Hydrostatic Force Problems - Calculus 2

This paragraph discusses the calculation of hydrostatic force on a square vertical plate submerged in water. The plate is 2 meters below the surface with a side length of 2 meters. The explanation begins by establishing the x and y axes, with the water level as the x-axis and the y-axis perpendicular to it. The formula for hydrostatic force is given as the weight density of water multiplied by the integral from c to d along the y-axis of h(y) times l(y), with h(y) representing the depth of water below the surface and l(y) the length of the plate along the x direction. The weight density of water is 9,800 newtons per cubic meter when using meters, and the depth and length of the plate are used to determine the constants c and d for integration. The integral is evaluated from negative four to negative two, resulting in a force of 117,600 newtons.

The second paragraph focuses on calculating the hydrostatic force on a triangular vertical plate submerged in water, situated 3 meters below the surface with sides of 9 meters and 6 meters. The process involves determining h(y) as negative y and identifying the constants c and d for integration, which are -12 and -3, respectively. The weight density of water is again 9,800 newtons per cubic meter. A function for l(y), representing the length along the x direction, is derived using the slope of the plate sides. The final formula for hydrostatic force includes the weight density, the definite integral from c to d, and the function for l(y) and h(y). The integral results in a hydrostatic force of 2,381,400 newtons.

This paragraph describes the process of calculating the hydrostatic force on a trapezoidal plate submerged just below the water surface with dimensions of 12 feet on the top side, 20 feet on the bottom base, and 8 feet in height. The x and y axes are defined, with h(y) being negative y. The constants for integration, c and d, are determined to be -8 and 0, respectively. A function for l(y), the length along the x direction, is derived from the change in l over the change in y, resulting in a slope of 1 and a y-intercept of 12. The weight density of water is given in pounds per cubic foot (62.4) due to the use of feet as the unit. The final calculation, incorporating the weight density, the definite integral, and the functions for l(y) and h(y), yields a hydrostatic force of 34,611 pounds.

The fourth paragraph details the computation of hydrostatic force on a semi-circular plate with a 20-meter diameter submerged in water. The weight density is 9,800 newtons per cubic meter, and h(y) is negative y. The challenge lies in expressing the length l(y) as a function of y rather than x, which is achieved by relating the semicircle to a circle and using the equation x^2 + y^2 = r^2. The function for l(y) is derived as 2 times the square root of (100 - y^2). The hydrostatic force is calculated using the weight density, the definite integral from c to d, and the functions for l(y) and h(y), resulting in a force of 6,530,333 newtons.

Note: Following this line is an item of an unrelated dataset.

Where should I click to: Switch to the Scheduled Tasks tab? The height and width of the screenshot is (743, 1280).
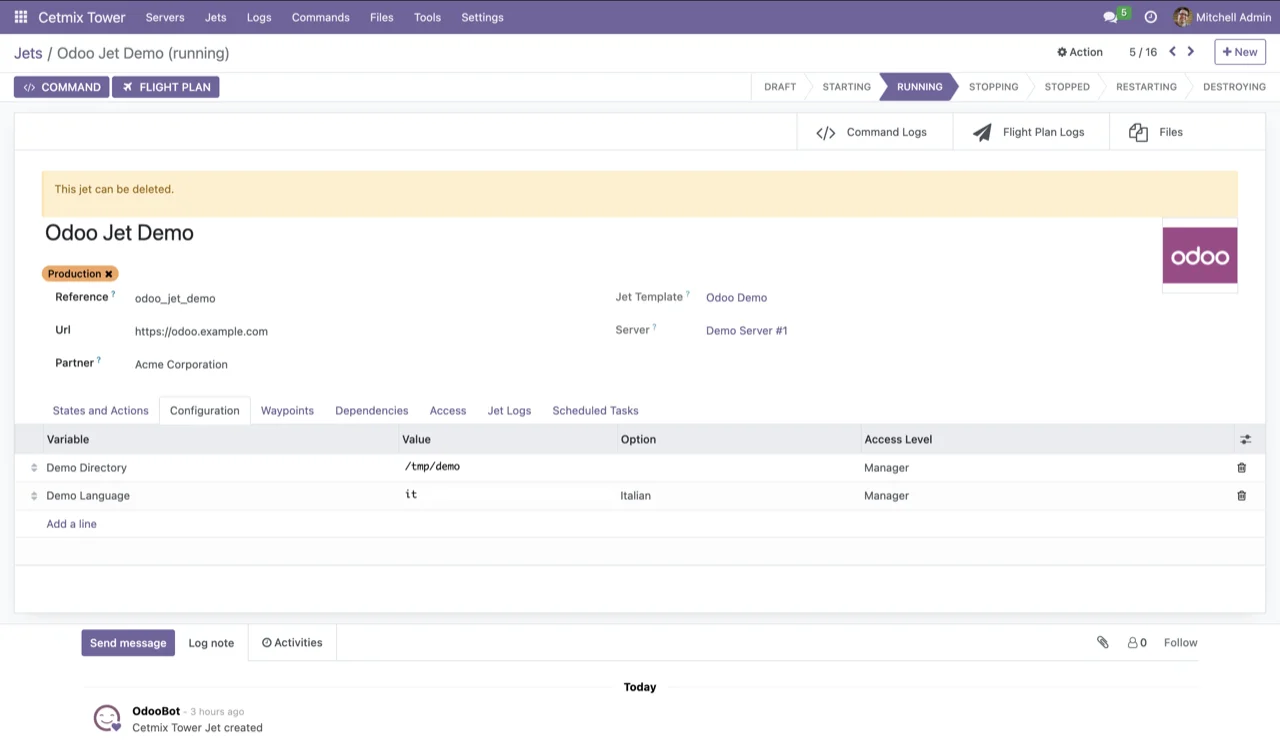click(x=595, y=410)
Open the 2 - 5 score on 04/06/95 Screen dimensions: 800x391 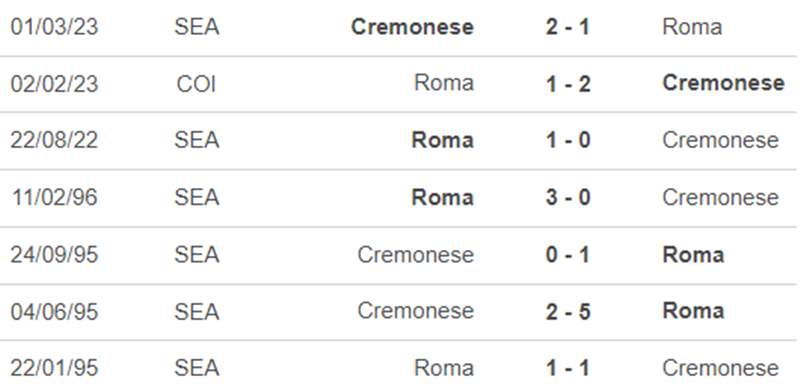coord(567,311)
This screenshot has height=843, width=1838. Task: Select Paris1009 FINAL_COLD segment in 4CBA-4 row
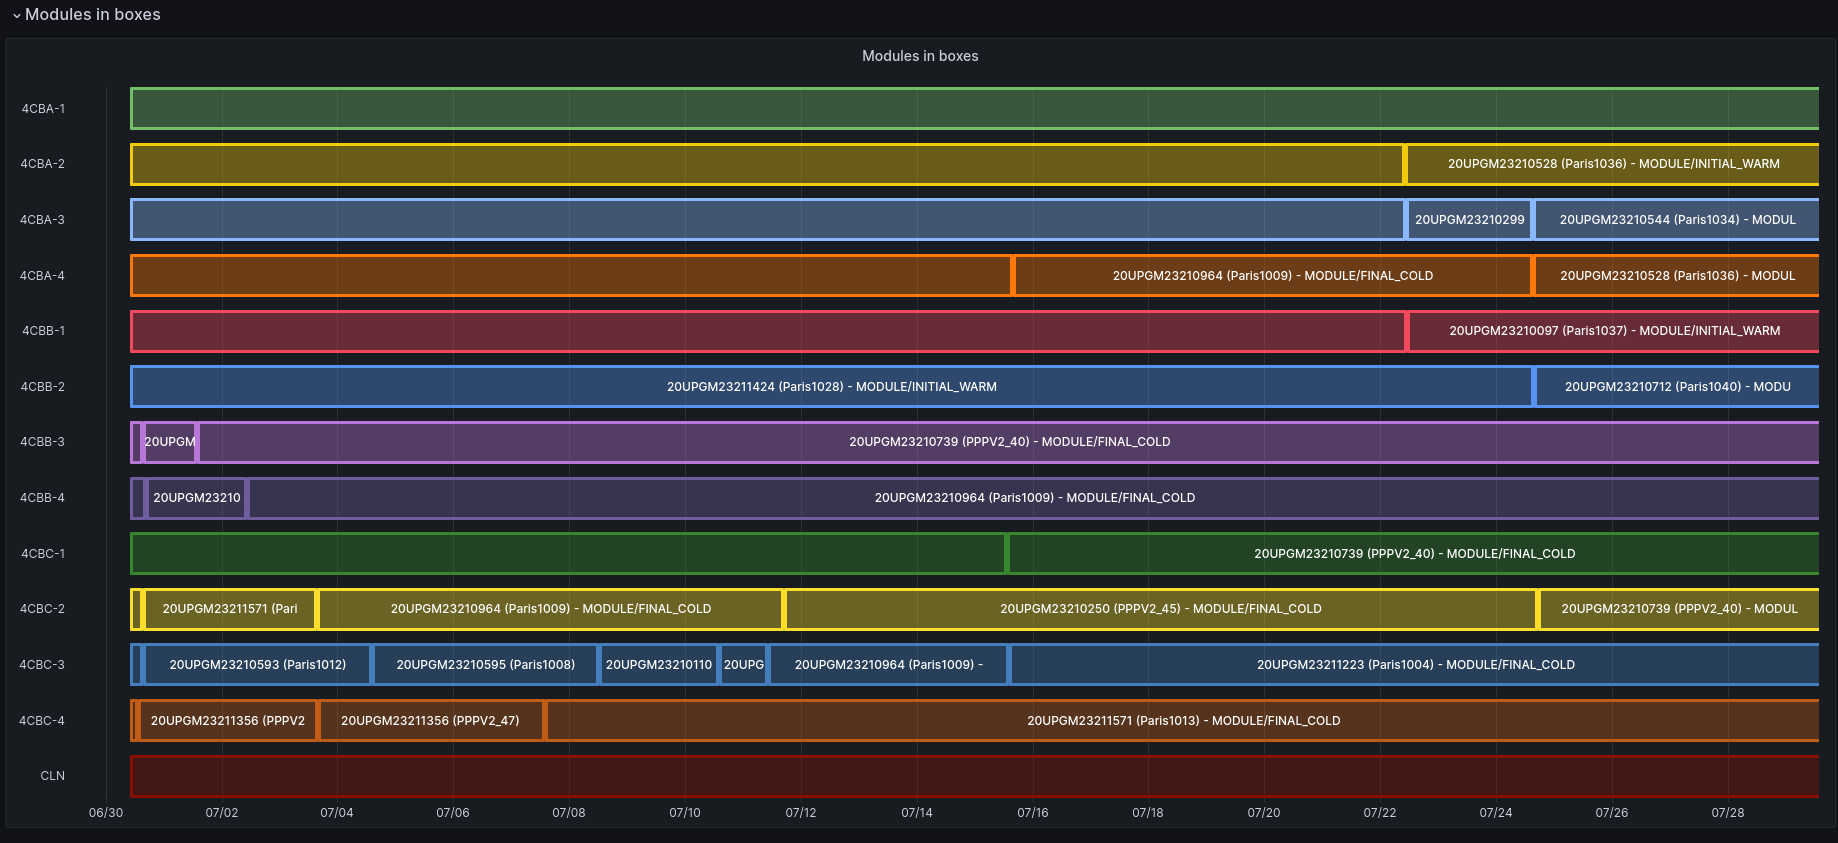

The final paragraph provides an educational overview of weight density and pressure in the context of water on a surface. It clarifies that pressure is defined as force divided by area, and the weight force (mg) is different from weight density, which is the weight force divided by volume. The weight density is calculated as the density of water (1000 kg/m^3) times gravitational acceleration (9.8 m/s^2), resulting in 9,800 newtons per cubic meter. The explanation continues with a method to convert the weight density into pounds per cubic feet, using the conversions for kilograms to pounds and meters to feet, ultimately resulting in 62.4 pounds per cubic feet.